Structured Data Modeling
Carry can serve as a lightweight, local database for structured data that doesn’t warrant standing up PostgreSQL or managing a cloud service. If your data has entities, relationships, and you want to query across them – Carry might be a good fit.
When to Use Carry for Data
Carry works well for:
- Highly structured data with relationships between entities
- Moderate data volumes (hundreds to thousands of entities)
- Data that benefits from semantic modeling – where the schema itself carries meaning
- Data you want to query from AI tools alongside your code
- Private or sensitive data that shouldn’t leave your machine
Carry is less suited for:
- Large datasets requiring high-throughput analytics (use a proper OLAP database)
- Short bits of declarative data (plain markdown files are simpler)
- Data that needs concurrent multi-user write access (sync is still developing)
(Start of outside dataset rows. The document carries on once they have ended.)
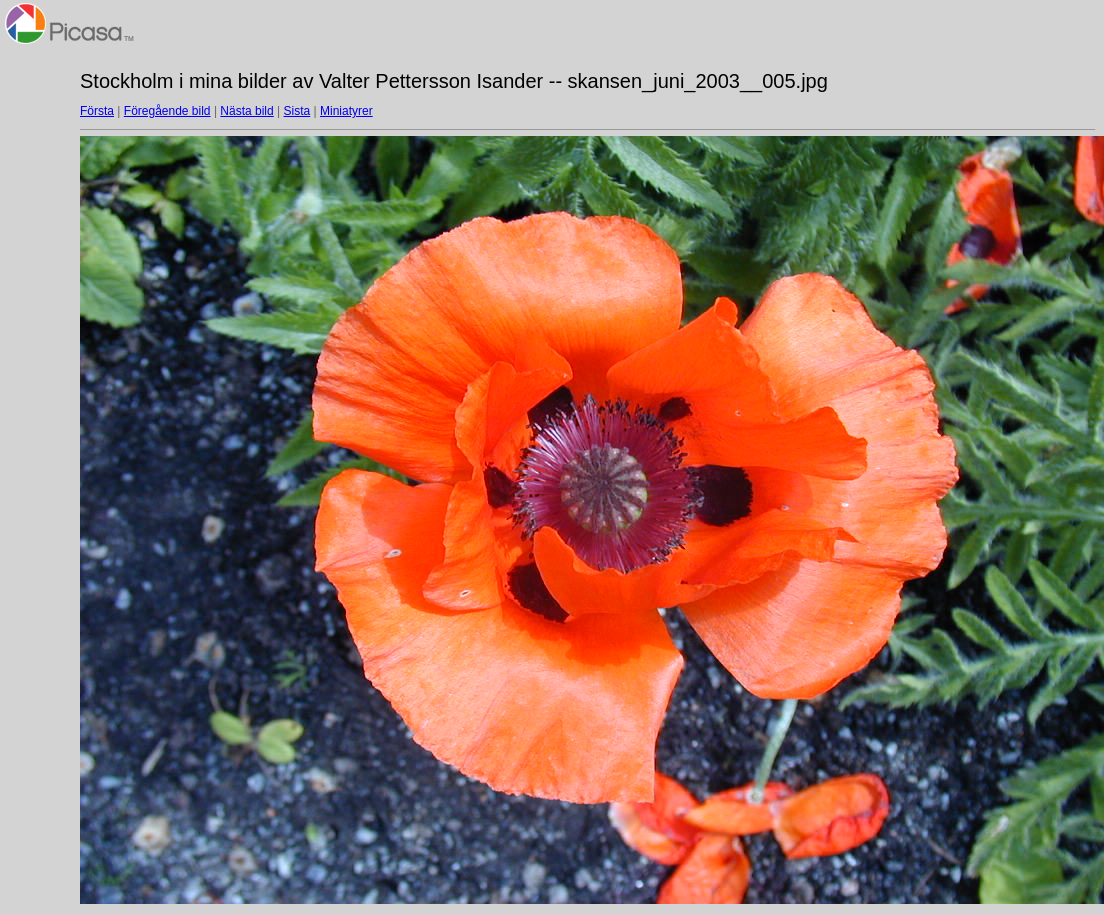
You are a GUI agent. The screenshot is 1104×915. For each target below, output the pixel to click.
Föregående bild (167, 111)
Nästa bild (246, 111)
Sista (297, 111)
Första (97, 111)
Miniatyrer (346, 111)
Example: Lab Data Management
Research labs often struggle with inconsistent data entry across team members. Carry can provide lightweight schemas that enforce structure:
lab.samples:
Sample:
description: A collected sample
with:
id:
description: Sample identifier
as: Text
collector:
description: Who collected it
as: Text
date:
description: Collection date
as: Text
type:
description: Sample type
as: [":blood", ":tissue", ":soil", ":water"]
maybe:
location:
description: Collection location
as: Text
notes:
description: Collection notes
as: Text
ph:
description: pH measurement
as: Float
Measurement:
description: A measurement taken on a sample
with:
sample:
description: The sample measured
metric:
description: What was measured
as: Text
value:
description: The measurement value
as: Float
unit:
description: Unit of measurement
as: Text
maybe:
instrument:
description: Instrument used
as: Text
carry assert schema.yaml
carry assert sample @sample-001 \
id=S-001 collector="Dr. Chen" date="2026-03-15" \
type=water location="Station A" ph=7.2
carry assert measurement \
sample=sample-001 metric="dissolved oxygen" \
value=8.5 unit="mg/L" instrument="YSI ProDSS"
# Query all water samples
carry query sample id collector date type=water
# Find measurements for a specific sample
carry query measurement sample=sample-001
Example: Small Business Operations
A small business tracking customers, orders, and inventory:
biz:
Customer:
description: A customer
with:
name:
description: Customer name
as: Text
email:
description: Email address
as: Text
maybe:
phone:
description: Phone number
as: Text
since:
description: Customer since
as: Text
Product:
description: A product in inventory
with:
name:
description: Product name
as: Text
price:
description: Unit price
as: Float
stock:
description: Units in stock
as: UnsignedInteger
maybe:
category:
description: Product category
as: Text
Order:
description: A customer order
with:
customer:
description: The customer who placed the order
product:
description: The product ordered
quantity:
description: Number of units
as: UnsignedInteger
date:
description: Order date
as: Text
Cross-entity queries:
# All orders for a customer
carry query order customer=did:key:zCustomer1
# All products in a category
carry query product category="electronics"
Example: Analytics Engineering
For analytics engineers familiar with dbt-style transformations, Carry’s rules can model data transformations declaratively:
analytics:
RawEvent:
description: A raw analytics event
with:
event_type:
description: Type of event
as: Text
user_id:
description: User identifier
as: Text
timestamp:
description: Event timestamp
as: Text
maybe:
properties:
description: Event properties
as: Text
ActiveUser:
description: A user who has been active recently
with:
user_id:
description: User identifier
as: Text
last_event:
description: Most recent event type
as: Text
identify-active-users:
description: Derive active users from raw events
deduce:
ActiveUser:
user_id: ?user
last_event: ?event_type
when:
- analytics/RawEvent:
this: ?this
user_id: ?user
event_type: ?event_type
This approach gives you:
- Documented transformations: The rule description and concept descriptions serve as living documentation.
- Testable logic: Assert test data, run the rule, verify the output.
- Version-controlled models: Everything is YAML on disk.
Tips
-
Start with data, add schema later. Assert raw domain claims first. When you see patterns, formalize them into concepts.
-
Use separate repos for environments. Keep production data in one repository and test data in another by using
--repoto target different directories. -
Export with queries. Need CSV? Pipe JSON output through
jq:carry query sample --format json | jq -r '.[] | [.id, .collector, .date] | @csv' -
Rules are your transformation layer. Instead of writing scripts to join and transform data, express the logic as rules. They’re declarative, documented, and always up to date.